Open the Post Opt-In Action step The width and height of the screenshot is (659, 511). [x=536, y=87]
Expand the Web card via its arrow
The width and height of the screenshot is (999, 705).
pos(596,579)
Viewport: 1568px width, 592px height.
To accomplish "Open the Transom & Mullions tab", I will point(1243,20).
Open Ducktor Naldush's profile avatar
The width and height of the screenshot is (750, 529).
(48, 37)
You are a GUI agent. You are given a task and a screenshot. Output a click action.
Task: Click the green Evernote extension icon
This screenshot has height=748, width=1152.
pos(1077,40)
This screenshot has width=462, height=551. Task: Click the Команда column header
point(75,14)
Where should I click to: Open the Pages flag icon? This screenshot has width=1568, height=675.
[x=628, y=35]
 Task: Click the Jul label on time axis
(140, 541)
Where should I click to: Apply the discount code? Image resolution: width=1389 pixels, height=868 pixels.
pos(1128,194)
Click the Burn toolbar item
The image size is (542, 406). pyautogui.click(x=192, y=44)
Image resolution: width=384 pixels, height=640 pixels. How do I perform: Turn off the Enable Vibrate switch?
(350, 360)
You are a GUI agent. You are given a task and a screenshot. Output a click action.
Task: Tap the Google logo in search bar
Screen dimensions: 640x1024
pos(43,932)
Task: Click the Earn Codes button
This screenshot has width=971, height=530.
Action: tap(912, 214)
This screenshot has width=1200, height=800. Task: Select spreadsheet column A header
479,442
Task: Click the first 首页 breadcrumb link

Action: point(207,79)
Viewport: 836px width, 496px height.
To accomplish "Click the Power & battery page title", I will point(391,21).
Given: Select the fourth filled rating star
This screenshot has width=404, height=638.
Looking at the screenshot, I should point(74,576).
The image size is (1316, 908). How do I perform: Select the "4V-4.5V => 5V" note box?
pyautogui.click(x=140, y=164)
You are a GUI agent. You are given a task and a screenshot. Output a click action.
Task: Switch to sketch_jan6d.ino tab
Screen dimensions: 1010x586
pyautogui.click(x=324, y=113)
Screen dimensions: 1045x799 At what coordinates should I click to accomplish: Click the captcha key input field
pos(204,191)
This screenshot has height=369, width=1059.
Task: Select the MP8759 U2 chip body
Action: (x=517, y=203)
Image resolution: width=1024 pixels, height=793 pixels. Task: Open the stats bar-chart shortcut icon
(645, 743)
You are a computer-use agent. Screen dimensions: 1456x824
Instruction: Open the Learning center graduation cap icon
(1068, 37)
==*==
| Assignment |
Only the lines from the one holding "You are a computer-use" through the end of the listing should appear in the response, each restated exactly.

| Solution to the problem |
You are a computer-use agent. Screen dimensions: 1456x824
Instruction: Open the Learning center graduation cap icon
(1068, 37)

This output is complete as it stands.